From: Mark Davis ☕ (mark@macchiato.com)
Date: Mon Jul 26 2010 - 14:41:36 CDT
Mark
*— Il meglio è l’inimico del bene —*
On Mon, Jul 26, 2010 at 09:40, Shriramana Sharma <samjnaa@gmail.com> wrote:
> Hello list.
>
> I have a question about VS characters and the default ignorable property.
>
> TUS 5.2 ch 16.4 clearly states that VS characters are default ignorable. Ch
> 5.21 states that default ignorable characters are to be ignored in rendering
> (except in specialized modes which show hidden characters).
>
That is incorrect. What it actually says is (my bold):
"Default ignorable code points are those that should be ignored by default
in rendering *unless explicitly supported.* "
Or to put it in other terms:
If your rendering system doesn't explicitly support character X, it should
be ignored by default (as if it hadn't been in the string to be rendered).

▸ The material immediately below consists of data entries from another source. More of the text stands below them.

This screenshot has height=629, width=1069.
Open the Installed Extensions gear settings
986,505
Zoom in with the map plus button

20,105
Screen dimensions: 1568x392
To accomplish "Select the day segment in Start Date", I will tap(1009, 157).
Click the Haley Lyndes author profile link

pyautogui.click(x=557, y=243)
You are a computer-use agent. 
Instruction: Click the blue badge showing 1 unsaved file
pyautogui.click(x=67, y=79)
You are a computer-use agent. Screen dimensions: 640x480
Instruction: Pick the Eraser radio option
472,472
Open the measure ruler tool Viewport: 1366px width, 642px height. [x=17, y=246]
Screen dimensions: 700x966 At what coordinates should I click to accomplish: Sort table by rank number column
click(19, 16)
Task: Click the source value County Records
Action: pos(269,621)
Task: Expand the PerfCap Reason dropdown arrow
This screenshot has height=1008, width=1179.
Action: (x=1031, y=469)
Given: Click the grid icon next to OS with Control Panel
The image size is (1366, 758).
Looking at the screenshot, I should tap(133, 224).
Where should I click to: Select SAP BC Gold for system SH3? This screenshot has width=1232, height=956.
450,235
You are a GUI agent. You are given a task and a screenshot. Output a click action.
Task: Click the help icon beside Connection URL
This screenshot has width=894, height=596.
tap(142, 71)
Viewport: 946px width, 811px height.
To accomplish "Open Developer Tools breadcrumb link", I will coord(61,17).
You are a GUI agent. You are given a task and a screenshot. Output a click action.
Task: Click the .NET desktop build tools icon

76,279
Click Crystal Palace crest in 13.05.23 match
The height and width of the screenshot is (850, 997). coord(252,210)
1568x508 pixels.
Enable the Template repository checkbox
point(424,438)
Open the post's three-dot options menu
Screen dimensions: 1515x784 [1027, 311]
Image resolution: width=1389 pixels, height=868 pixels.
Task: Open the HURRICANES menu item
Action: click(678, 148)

So if you *do *support a given variation sequence, then this clause doesn't
apply; as a matter of fact, supporting it means that it is not ignored; that
it has a visible impact on the rendering.
>
> The paragraph in p 171 on default ignorable characters under ch 5.3 states
> that "these characters are also ignored except with respect to specific,
> defined processes; for example, zero width non-joiner is ignored by default
> in collation."
>
> This seems to suggest to me that despite ch 5.21 speaking only about
> rendering, the default ignorable property also has or at least can have a
> part in other processes such as collation. I would however like to have a
> confirmation on this:
>
> Are all default ignorable characters ignored not only in rendering
incorrect assumption, see above.
> but in other processes also?
>
Yes, in that in processing they should be ignored unless they are relevant
to the kind of processing involved. Note that other characters may also be
ignored, depending on the processing. So there is not a hard-and-fast rule.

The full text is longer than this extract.